### Material supplied
******
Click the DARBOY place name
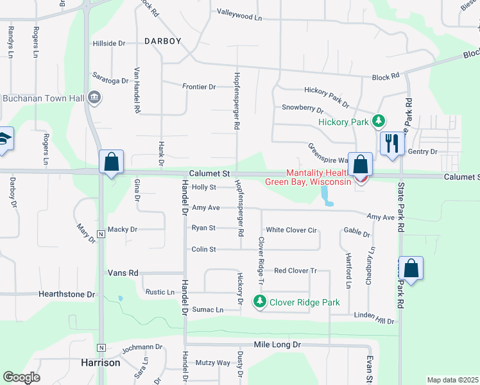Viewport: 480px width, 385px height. tap(162, 40)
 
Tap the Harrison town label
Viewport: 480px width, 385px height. tap(101, 363)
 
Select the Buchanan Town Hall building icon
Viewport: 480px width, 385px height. tap(94, 98)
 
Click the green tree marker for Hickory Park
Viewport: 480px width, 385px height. tap(379, 121)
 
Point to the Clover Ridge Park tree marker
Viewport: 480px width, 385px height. tap(260, 300)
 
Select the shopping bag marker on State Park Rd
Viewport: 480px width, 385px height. tap(411, 268)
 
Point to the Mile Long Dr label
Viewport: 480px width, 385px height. tap(277, 345)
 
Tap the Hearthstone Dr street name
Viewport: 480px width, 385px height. tap(67, 295)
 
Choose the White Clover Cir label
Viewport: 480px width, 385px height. tap(292, 230)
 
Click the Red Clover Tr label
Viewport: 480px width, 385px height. tap(296, 271)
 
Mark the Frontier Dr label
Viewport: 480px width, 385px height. tap(199, 87)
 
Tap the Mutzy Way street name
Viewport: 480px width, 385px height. tap(213, 363)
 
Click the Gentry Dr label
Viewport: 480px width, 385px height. tap(422, 151)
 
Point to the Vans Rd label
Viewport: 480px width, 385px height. tap(123, 273)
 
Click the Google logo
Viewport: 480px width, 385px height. tap(21, 377)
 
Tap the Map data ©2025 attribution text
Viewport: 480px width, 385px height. tap(452, 380)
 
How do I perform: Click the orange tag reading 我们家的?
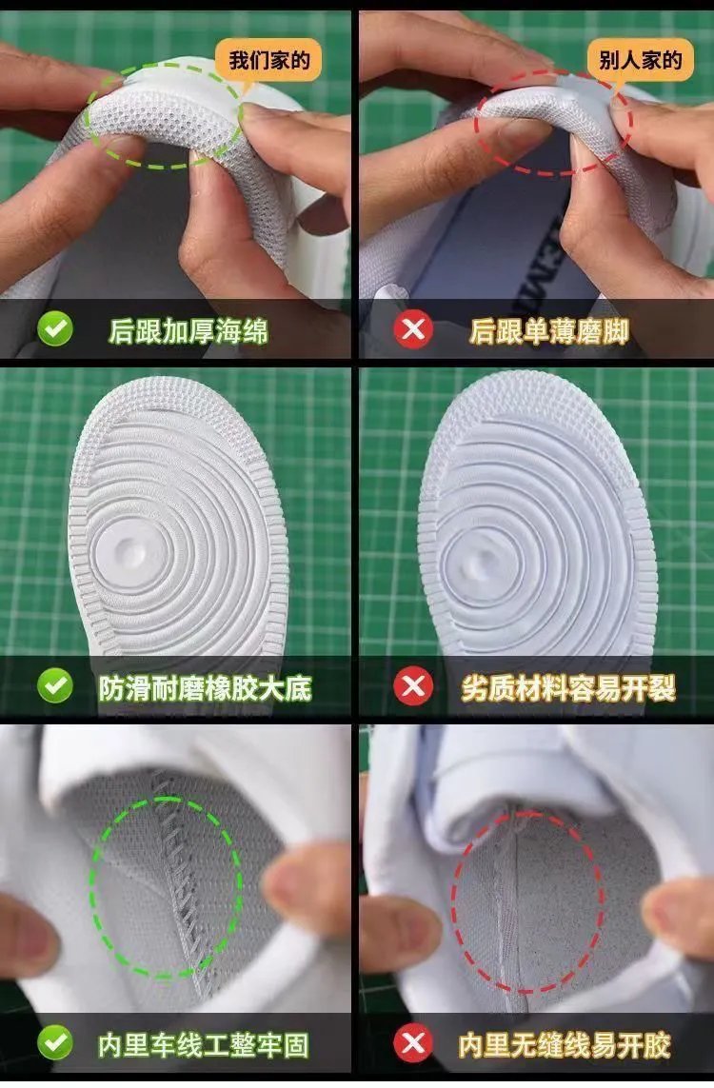[x=268, y=60]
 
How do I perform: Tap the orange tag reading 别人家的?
[x=640, y=60]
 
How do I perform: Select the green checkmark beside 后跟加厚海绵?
[x=55, y=329]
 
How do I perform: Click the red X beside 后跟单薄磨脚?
[x=413, y=329]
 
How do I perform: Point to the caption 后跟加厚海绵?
[x=188, y=331]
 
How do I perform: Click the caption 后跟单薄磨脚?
[x=549, y=331]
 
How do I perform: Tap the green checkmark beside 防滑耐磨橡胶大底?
[x=55, y=686]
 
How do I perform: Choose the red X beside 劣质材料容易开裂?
[x=413, y=686]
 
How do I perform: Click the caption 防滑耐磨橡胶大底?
[x=205, y=688]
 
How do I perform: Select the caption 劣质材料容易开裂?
[x=568, y=688]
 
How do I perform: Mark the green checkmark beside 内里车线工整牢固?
[x=55, y=1043]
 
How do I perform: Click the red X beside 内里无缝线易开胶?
[x=413, y=1043]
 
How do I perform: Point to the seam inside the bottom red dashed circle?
[x=512, y=902]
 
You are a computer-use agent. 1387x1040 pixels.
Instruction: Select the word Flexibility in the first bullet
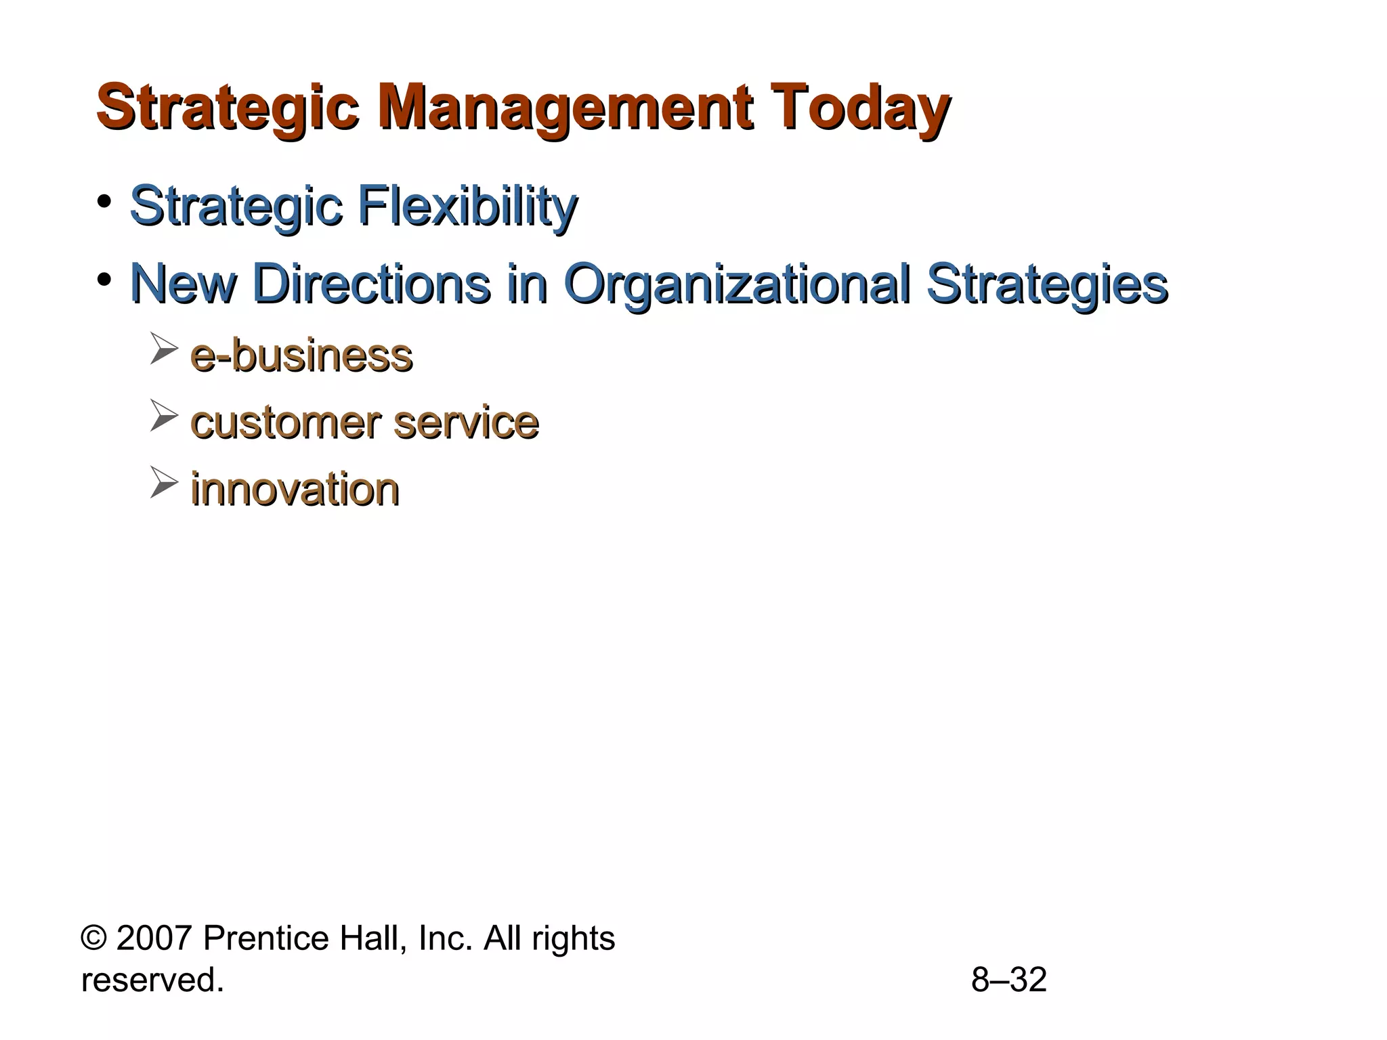tap(467, 206)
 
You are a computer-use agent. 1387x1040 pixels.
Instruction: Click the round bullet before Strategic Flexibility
tap(104, 202)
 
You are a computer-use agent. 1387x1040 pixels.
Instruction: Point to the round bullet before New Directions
tap(104, 279)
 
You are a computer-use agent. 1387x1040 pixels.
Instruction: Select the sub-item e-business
tap(301, 355)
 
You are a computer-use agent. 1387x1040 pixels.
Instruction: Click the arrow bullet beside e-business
tap(163, 348)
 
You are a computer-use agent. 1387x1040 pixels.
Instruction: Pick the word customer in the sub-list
tap(285, 422)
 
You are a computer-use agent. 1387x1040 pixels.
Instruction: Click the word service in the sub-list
tap(466, 422)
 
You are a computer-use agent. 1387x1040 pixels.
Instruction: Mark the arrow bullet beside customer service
tap(163, 415)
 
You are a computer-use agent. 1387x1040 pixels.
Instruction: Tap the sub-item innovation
tap(295, 489)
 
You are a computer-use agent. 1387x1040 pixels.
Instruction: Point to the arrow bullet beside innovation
tap(163, 482)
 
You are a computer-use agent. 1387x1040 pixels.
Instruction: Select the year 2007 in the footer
tap(154, 938)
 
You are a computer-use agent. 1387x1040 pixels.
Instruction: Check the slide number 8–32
tap(1008, 980)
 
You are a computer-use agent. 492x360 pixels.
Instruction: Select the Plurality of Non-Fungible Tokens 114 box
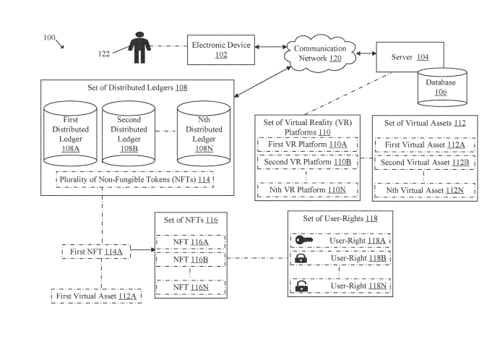coord(135,179)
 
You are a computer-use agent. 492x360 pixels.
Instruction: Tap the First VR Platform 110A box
coord(308,145)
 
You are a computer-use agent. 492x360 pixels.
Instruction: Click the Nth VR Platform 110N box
coord(308,190)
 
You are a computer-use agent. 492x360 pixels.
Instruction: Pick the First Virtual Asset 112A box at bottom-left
coord(95,296)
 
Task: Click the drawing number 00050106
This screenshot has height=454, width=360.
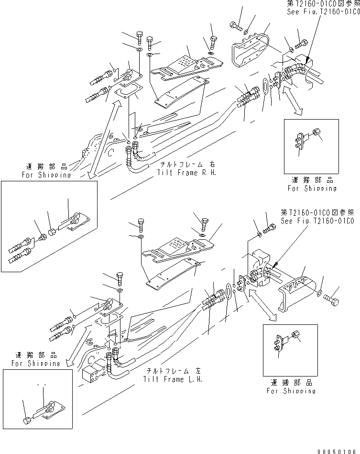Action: pyautogui.click(x=339, y=450)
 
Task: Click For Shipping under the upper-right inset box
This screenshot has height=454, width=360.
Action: pyautogui.click(x=312, y=188)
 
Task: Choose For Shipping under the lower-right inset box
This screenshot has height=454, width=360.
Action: pyautogui.click(x=291, y=390)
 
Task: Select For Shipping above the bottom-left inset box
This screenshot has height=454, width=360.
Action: pyautogui.click(x=36, y=364)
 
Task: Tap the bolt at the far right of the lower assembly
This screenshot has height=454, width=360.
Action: pyautogui.click(x=332, y=299)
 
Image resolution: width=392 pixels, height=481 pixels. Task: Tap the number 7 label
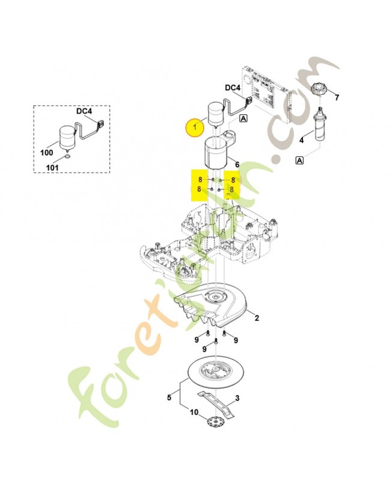coord(337,97)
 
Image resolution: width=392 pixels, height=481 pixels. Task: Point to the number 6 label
coord(237,164)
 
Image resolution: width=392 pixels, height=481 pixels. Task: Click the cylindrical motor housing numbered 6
coord(215,152)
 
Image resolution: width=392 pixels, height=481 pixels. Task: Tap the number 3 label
coord(237,398)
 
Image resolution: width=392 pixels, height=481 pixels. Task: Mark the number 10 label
coord(194,412)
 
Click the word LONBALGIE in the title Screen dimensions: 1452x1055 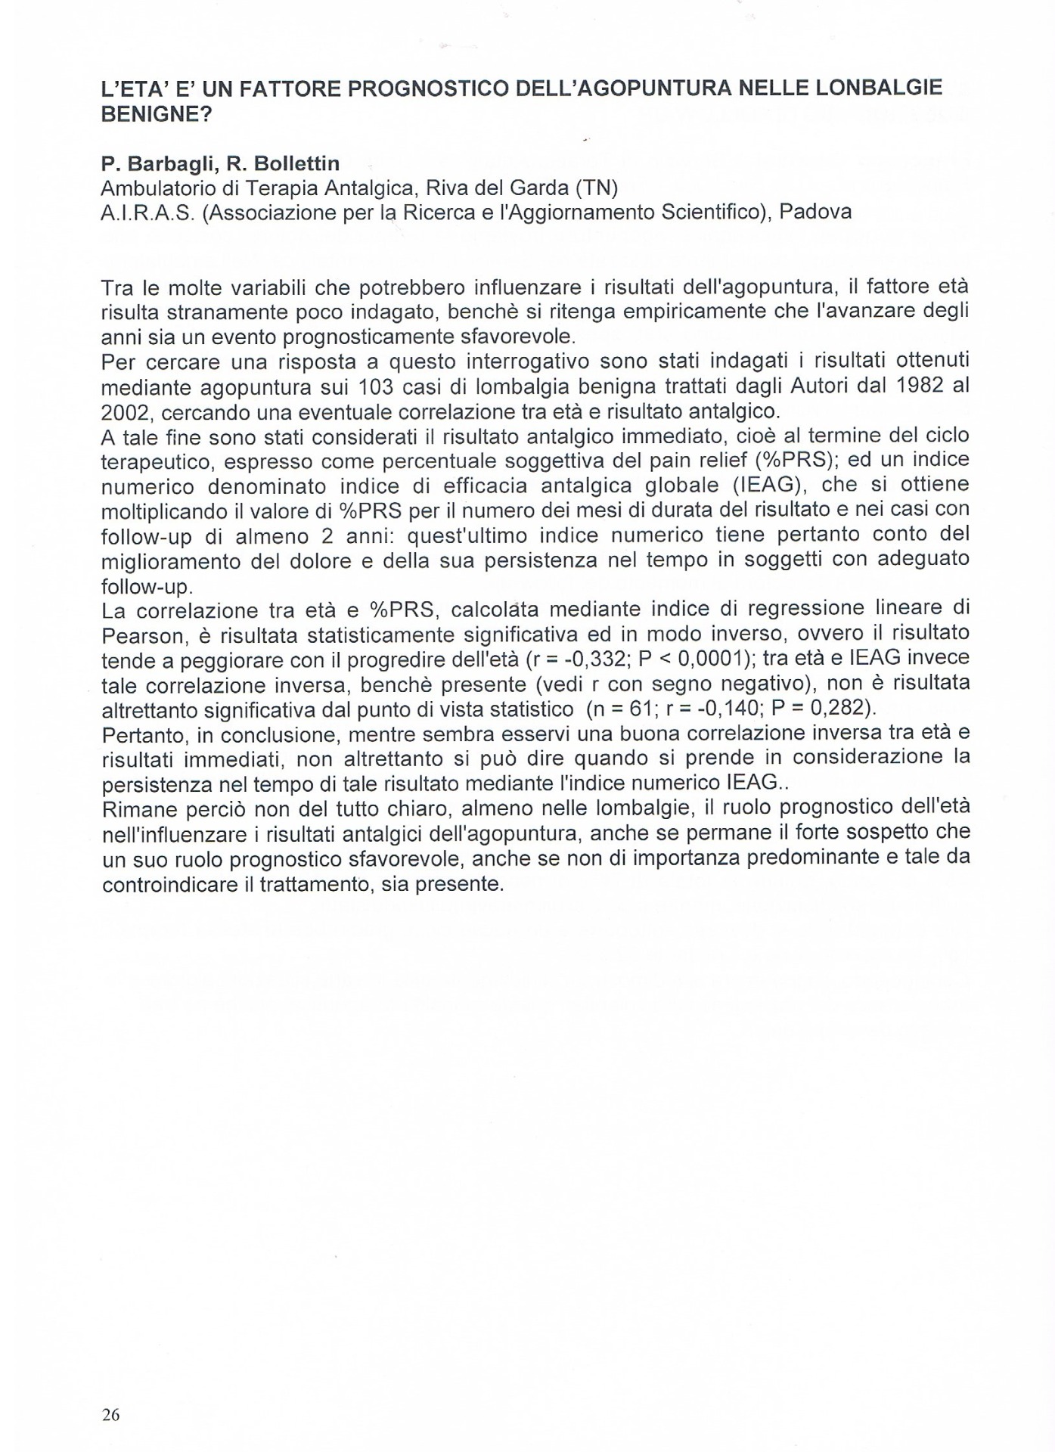point(880,88)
******
### Job
Copy out the entries again, starting with the line that contains "Click the Gentry Dr label" and going on through the line that contains "[x=512, y=902]", leaving out the pictures.

### Answer to the exercise
Click the Gentry Dr label
Viewport: 480px width, 385px height. tap(422, 151)
 
Point to the Vans Rd label
Viewport: 480px width, 385px height. tap(123, 273)
 
Click the Google logo
Viewport: 480px width, 385px height. tap(21, 377)
 
Tap the Map data ©2025 attribution text
Viewport: 480px width, 385px height. tap(452, 380)
 
How do I perform: Click the orange tag reading 我们家的?
[x=268, y=60]
 
How do I perform: Tap the orange tag reading 别人家的?
[x=640, y=60]
 
How do I perform: Select the green checkmark beside 后跟加厚海绵?
[x=55, y=329]
 
How do I perform: Click the red X beside 后跟单薄磨脚?
[x=413, y=329]
 
How do I perform: Point to the caption 后跟加厚海绵?
[x=188, y=331]
 
How do I perform: Click the caption 后跟单薄磨脚?
[x=549, y=331]
 
How do I perform: Tap the green checkmark beside 防滑耐磨橡胶大底?
[x=55, y=686]
 
How do I perform: Choose the red X beside 劣质材料容易开裂?
[x=413, y=686]
 
How do I perform: Click the caption 防滑耐磨橡胶大底?
[x=205, y=688]
 
How do I perform: Select the caption 劣质材料容易开裂?
[x=568, y=688]
 
How do I perform: Mark the green checkmark beside 内里车线工整牢固?
[x=55, y=1043]
 
How do I perform: Click the red X beside 内里无缝线易开胶?
[x=413, y=1043]
 
How do I perform: Point to the seam inside the bottom red dashed circle?
[x=512, y=902]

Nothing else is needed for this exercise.